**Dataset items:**
• • • •

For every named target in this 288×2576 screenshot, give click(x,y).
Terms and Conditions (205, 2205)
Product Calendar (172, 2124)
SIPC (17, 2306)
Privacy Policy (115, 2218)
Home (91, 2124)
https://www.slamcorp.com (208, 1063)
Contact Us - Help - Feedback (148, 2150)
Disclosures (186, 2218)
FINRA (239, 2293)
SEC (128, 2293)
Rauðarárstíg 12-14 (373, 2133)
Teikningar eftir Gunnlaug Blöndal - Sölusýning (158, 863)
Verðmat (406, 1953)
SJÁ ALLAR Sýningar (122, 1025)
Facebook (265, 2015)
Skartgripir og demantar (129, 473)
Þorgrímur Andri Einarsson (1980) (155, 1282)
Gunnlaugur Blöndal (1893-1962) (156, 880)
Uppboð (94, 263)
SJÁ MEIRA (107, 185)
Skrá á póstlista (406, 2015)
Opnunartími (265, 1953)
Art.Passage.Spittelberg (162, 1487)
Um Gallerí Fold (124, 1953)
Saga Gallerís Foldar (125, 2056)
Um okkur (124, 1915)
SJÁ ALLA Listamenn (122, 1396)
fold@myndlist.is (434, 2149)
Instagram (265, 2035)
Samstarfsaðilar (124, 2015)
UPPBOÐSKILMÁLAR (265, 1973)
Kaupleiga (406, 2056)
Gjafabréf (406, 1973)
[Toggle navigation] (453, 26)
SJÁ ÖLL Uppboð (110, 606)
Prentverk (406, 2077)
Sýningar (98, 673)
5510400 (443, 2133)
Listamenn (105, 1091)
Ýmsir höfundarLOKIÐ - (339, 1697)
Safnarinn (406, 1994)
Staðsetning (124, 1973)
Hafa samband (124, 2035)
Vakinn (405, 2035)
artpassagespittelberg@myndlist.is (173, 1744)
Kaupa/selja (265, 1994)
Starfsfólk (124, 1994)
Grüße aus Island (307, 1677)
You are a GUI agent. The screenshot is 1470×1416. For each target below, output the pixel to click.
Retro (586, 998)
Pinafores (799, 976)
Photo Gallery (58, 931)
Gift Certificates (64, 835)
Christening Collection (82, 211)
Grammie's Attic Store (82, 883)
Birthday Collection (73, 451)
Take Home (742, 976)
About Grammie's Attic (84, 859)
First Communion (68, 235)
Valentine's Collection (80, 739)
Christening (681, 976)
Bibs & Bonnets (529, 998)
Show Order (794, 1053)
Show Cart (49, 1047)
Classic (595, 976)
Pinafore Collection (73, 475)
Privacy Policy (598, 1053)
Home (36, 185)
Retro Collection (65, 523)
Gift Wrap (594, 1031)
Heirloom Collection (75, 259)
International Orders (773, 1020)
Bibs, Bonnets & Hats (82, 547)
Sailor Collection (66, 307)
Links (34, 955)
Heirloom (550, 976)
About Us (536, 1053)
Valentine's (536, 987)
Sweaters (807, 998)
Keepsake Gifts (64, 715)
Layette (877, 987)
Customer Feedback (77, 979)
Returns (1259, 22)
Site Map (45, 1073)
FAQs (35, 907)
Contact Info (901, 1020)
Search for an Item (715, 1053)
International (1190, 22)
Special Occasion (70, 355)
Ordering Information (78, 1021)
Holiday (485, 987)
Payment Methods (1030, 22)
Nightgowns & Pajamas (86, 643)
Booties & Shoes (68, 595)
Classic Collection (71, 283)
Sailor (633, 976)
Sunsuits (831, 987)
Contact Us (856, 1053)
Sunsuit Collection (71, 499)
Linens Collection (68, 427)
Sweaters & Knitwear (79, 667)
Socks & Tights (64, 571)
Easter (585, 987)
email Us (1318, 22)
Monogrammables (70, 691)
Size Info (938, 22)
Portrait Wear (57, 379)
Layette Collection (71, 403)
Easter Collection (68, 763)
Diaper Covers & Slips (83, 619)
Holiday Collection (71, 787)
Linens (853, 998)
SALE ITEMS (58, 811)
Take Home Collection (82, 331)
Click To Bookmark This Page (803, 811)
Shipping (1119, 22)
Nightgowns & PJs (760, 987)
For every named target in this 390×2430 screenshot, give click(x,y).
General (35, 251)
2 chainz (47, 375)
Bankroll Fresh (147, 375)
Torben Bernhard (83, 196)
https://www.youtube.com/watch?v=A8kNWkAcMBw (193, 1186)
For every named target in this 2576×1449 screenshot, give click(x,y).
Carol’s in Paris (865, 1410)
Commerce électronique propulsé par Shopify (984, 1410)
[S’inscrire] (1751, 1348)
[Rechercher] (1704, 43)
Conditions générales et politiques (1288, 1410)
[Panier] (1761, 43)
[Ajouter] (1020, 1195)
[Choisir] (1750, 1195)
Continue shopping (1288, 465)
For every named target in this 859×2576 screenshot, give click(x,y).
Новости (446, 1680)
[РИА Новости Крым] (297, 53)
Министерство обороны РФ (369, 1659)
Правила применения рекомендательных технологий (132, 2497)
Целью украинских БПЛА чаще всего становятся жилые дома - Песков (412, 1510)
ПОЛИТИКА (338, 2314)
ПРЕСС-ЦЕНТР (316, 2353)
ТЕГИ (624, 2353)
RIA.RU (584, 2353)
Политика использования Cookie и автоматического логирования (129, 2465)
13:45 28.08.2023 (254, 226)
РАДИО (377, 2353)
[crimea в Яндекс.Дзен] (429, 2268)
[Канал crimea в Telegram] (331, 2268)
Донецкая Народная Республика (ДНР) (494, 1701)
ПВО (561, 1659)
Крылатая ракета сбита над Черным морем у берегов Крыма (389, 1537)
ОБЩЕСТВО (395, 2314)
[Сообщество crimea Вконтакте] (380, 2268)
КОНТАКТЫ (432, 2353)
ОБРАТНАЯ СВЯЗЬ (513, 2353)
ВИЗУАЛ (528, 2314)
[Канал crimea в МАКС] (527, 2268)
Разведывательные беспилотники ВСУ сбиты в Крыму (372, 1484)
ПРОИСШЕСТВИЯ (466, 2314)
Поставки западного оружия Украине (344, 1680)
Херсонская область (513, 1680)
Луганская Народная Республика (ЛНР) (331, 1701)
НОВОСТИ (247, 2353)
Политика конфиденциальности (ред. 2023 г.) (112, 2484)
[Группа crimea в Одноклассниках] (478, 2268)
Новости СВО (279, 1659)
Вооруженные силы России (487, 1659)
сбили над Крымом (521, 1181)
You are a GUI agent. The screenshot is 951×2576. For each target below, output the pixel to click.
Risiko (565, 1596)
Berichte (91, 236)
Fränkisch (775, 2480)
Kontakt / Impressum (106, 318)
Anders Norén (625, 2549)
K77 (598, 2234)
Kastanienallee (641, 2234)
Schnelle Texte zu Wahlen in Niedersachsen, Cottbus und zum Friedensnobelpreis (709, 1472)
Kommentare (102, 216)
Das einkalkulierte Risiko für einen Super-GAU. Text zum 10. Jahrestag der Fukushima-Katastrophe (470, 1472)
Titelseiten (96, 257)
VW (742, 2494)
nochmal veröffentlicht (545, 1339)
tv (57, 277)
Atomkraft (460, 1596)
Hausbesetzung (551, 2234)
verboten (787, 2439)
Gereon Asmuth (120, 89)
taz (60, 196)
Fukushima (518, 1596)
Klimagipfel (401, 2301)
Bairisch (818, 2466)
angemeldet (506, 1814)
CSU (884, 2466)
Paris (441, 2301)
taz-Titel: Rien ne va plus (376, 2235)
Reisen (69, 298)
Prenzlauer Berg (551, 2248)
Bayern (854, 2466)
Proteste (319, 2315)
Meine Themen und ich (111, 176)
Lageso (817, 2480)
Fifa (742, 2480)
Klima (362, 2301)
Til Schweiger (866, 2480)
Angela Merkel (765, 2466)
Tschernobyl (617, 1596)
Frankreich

• • • •

**Exercise details:**
Begin at the first line of the records above and restate each line word for word, stopping after the line with "International Orders (773, 1020)".

**Result of this exercise:**
For every named target in this 288×2576 screenshot, give click(x,y).
Terms and Conditions (205, 2205)
Product Calendar (172, 2124)
SIPC (17, 2306)
Privacy Policy (115, 2218)
Home (91, 2124)
https://www.slamcorp.com (208, 1063)
Contact Us - Help - Feedback (148, 2150)
Disclosures (186, 2218)
FINRA (239, 2293)
SEC (128, 2293)
Rauðarárstíg 12-14 (373, 2133)
Teikningar eftir Gunnlaug Blöndal - Sölusýning (158, 863)
Verðmat (406, 1953)
SJÁ ALLAR Sýningar (122, 1025)
Facebook (265, 2015)
Skartgripir og demantar (129, 473)
Þorgrímur Andri Einarsson (1980) (155, 1282)
Gunnlaugur Blöndal (1893-1962) (156, 880)
Uppboð (94, 263)
SJÁ MEIRA (107, 185)
Skrá á póstlista (406, 2015)
Opnunartími (265, 1953)
Art.Passage.Spittelberg (162, 1487)
Um Gallerí Fold (124, 1953)
Saga Gallerís Foldar (125, 2056)
Um okkur (124, 1915)
SJÁ ALLA Listamenn (122, 1396)
fold@myndlist.is (434, 2149)
Instagram (265, 2035)
Samstarfsaðilar (124, 2015)
UPPBOÐSKILMÁLAR (265, 1973)
Kaupleiga (406, 2056)
Gjafabréf (406, 1973)
[Toggle navigation] (453, 26)
SJÁ ÖLL Uppboð (110, 606)
Prentverk (406, 2077)
Sýningar (98, 673)
5510400 (443, 2133)
Listamenn (105, 1091)
Ýmsir höfundarLOKIÐ - (339, 1697)
Safnarinn (406, 1994)
Staðsetning (124, 1973)
Hafa samband (124, 2035)
Vakinn (405, 2035)
artpassagespittelberg@myndlist.is (173, 1744)
Kaupa/selja (265, 1994)
Starfsfólk (124, 1994)
Grüße aus Island (307, 1677)
You are a GUI agent. The screenshot is 1470×1416. For each target below, output the pixel to click.
Retro (586, 998)
Pinafores (799, 976)
Photo Gallery (58, 931)
Gift Certificates (64, 835)
Christening Collection (82, 211)
Grammie's Attic Store (82, 883)
Birthday Collection (73, 451)
Take Home (742, 976)
About Grammie's Attic (84, 859)
First Communion (68, 235)
Valentine's Collection (80, 739)
Christening (681, 976)
Bibs & Bonnets (529, 998)
Show Order (794, 1053)
Show Cart (49, 1047)
Classic (595, 976)
Pinafore Collection (73, 475)
Privacy Policy (598, 1053)
Home (36, 185)
Retro Collection (65, 523)
Gift Wrap (594, 1031)
Heirloom Collection (75, 259)
International Orders (773, 1020)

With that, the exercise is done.